Nach Einschätzung der meisten Teilnehmenden im Vorfeld von Informo geht es um einen der zentralsten und verletzlichsten Bereiche der Schweiz. Dies nicht zuletzt wegen dem Fehlen von Rohstoffen im Alpenland als mögliche Objekte für Wirtschaftsblockaden oder Sabotageaktionen. Die Abhängigkeit der Volkswirtschaft von Dienstleistungen erhöhe die Bedeutung der Informatiksicherheit erheblich, so der Tenor.
Gleichzeitig wird aber darauf hingewiesen, dass die Voraussetzung zur Gefahrenerkennung in der Schweiz außerordentlich gut seien: "Informationssicherheit ist nicht nur eine Frage der technischen Einrichtungen. Die Schweiz hat aufgrund der Größe und ihrer Miliztradition eine hervorragende Ausgangslage, einen Konsens über die zu treffenden Maßnahmen zu finden", so Paul Kleiner, Leiter des Bereichs Informatik- und Kommunikationsinfrastruktur im Bundesamt für wirtschaftliche Landesversorgung BWL.

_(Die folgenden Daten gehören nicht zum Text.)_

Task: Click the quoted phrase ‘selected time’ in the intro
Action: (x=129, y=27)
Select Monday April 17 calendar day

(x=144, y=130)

Die Glorifizierung des Milizsystems scheint allerdings gerade in diesen Belangen eher eine leere Floskel, denn brauchbarer Ausgangspunkt für die Abwehr von Angriffen auf die technische Infrastruktur zu sein. Zum Einen stammt ein Großteil des Know-how aus dem Ausland, zum Anderen ist das Bewusstsein bei der Bevölkerung betreffend Datenschutz äußerst gering, meint etwa Anton Lagger, auch vom Bundesamt für wirtschaftliche Landesversorgung, im Vorfeld von Informo: "Am meisten erstaunt bin ich über die geringe Reaktion der Bürger auf die Tatsache, dass ihre persönlichen Daten von Behörden, Banken, etc. ungesichert den Hackern zur Verfügung gestellt werden. Am Beängstigendsten ist die hohe Dunkelziffer über die Schäden, besonders auch über den Abfluss von Geschäftsgeheimnissen, bei denen die Angegriffenen nicht einmal ahnen, dass ihre Daten gestohlen oder manipuliert werden." Informo wird an dieser Tatsache nichts ändern und bleibt eben eine Simulation mit vielen Unbekannten.